Stephen Colbert, what have you done?

Now you all know that any and all criticism of Stephen Colbert must be dealt with instantaneous through the judicious use of murder. Stephen Colbert is the greatest living human being, and the salvation of the human race. He is truly the most perfect man on the face of the planet, and lives as a testament to all that is good and great in society. He is a giant upon whose shoulders we should all stand.

It's a saturday night, I don't have any money, so what do I do? I turn to Stephen. I download the latest episode, crack open an Amber Ale and get ready for Stephen to rock my world. We hold that truth to be self-evident.

It all starts off great, firstly there's STEPHEN AND HE'S ON TV (Squee) and he is talking to me and only me about everything the world needs to know.

But there's a problem. His backdrop dies, and the following unfolds (I've taken this from the chicago tribune weblog):

Colbert opened his show with a technical glitch--his fancy high-tech digital backdrop featuring such scenes as the Liberty Bell and the Phillie Phanatic wouldn't work and his electronics experts were all back in New York.

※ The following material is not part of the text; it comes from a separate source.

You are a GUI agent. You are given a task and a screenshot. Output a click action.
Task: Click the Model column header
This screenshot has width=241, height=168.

"Are you telling me, there's no one in this theater to fix the mess we're in?" Colbert asks his director, "Jimmy," in providing an entrance line for Clinton to walk on stage.

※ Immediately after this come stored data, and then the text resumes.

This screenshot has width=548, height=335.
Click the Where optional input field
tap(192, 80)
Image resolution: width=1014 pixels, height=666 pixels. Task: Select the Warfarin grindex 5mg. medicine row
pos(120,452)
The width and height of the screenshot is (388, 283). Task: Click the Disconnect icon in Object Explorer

"Let me handle this," Clinton tells Colbert as the New York senator quizzes "Jimmy" about truly technical issues that would puzzle a member of the Geek Squad. "About the screen, are you using a digital or analog production truck?" was one of Clinton's questions.

Finally she suggests "try toggling the input" and the electronic backdrop magically lights up.

Clinton then tells Colbert his "forehead is a little shiny" and she calls for a makeup assistant to provide some "translucent powder."

"Wow Sen. Clinton, you're so prepared for any situation. I just don't know how to thank you enough," Colbert responds.

"I just love solving problems," Clinton tells him. "Call me anytime."

"Really?" Colbert asks.

"Sure," Clinton says. "Call me at 3 a.m."

Now stephen (THAT LOWER CASE IS DELIBERATE) what the FUCK do you think you're doing ruining my saturday night like that. Firstly this implies that you can't fix EVERYTHING. You're automatically reducing your status to that of a mere mortal.

And then you have her on. That lying twisted sack of shit neo-con that is lying to us all goddamn it can't we all see through her fucking unconvincing goddamn populist smile. STEPHEN YOU FELL FOR IT YOU BASTARD.

YOU FELL FOR IT AND NOW SHE'LL KILL US ALL. You have exposed the Colbert Nation to Hillaby Climton. You inflicted her upon your unwilling flock and now we're all dead.

You fell for bittergate and sniper fire and all manner of flag pin waving nonsense and you swallowed down her bullshit one and all. WHY ARE YOU DOING THIS STEPHEN WHY ARE YOU HURTING ME

I LOVE YOU. YET YOU DO THIS TO ME.

You sir, you have raised her lies to the level of truthiness. She should be number one on the threatdown list. She tricked you, sir. She tricked you.

Now we're all fucked.

Why... Stephen? Why?

The bell tolls for our love, Stephen.